Waar exegese en dogmatiek met elkaar verbonden raken en op elkaar betrokken worden, ontstaat een theologie die met recht ‘bijbelse theologie’ genoemd mag worden. En wanneer je je als bijbels theoloog verdiept in de Kirchliche Dogmatik van Barth, dan valt steeds weer op hoe zeer de bijbelse grondslagen zijn theologie doordrenken. Barth is geenszins een dogmaticus die los van Tenach en evangelie een theologie ontworpen heeft. Integendeel. Het is precies het getuigenis van profeten en apostelen dat het fundament vormt van zijn Kirchliche Dogmatik.

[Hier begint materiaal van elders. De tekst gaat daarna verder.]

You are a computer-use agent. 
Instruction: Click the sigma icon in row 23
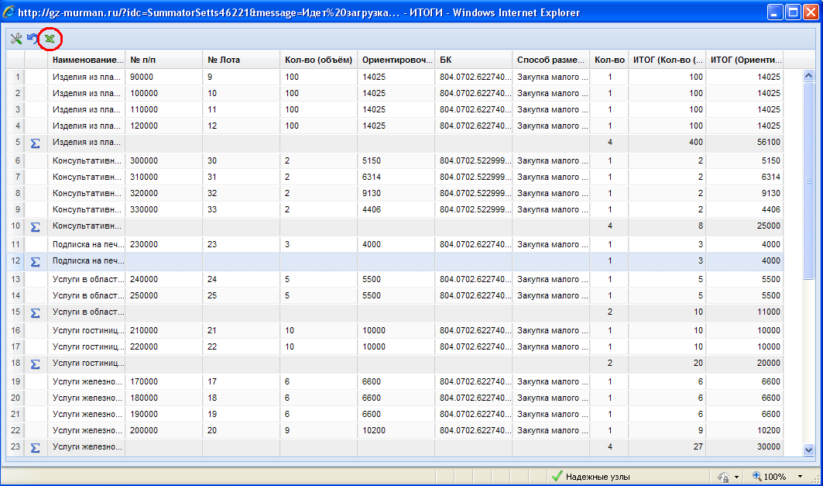point(35,447)
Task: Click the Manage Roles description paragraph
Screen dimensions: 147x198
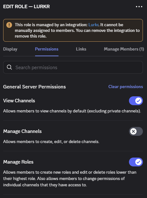Action: (x=70, y=178)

In deze korte uiteenzetting wil ik deze gebondenheid aan de Schrift illustreren aan de hand van de paragraaf die op het programma stond van (mijn eerste) Barthianum in 1996: paragraaf 14 van de Kirchliche Dogmatik , getiteld Die Zeit der Offenbarung. Hierbij zal ik me in het bijzonder richten op Barths opvatting over de verhouding tussen het Oude en het Nieuwe Testament. Het begin van het evangelie naar Mattheüs zal vervolgens illustereren hoe bijbels de theologische opmerkingen van Barth genoemd mogen worden.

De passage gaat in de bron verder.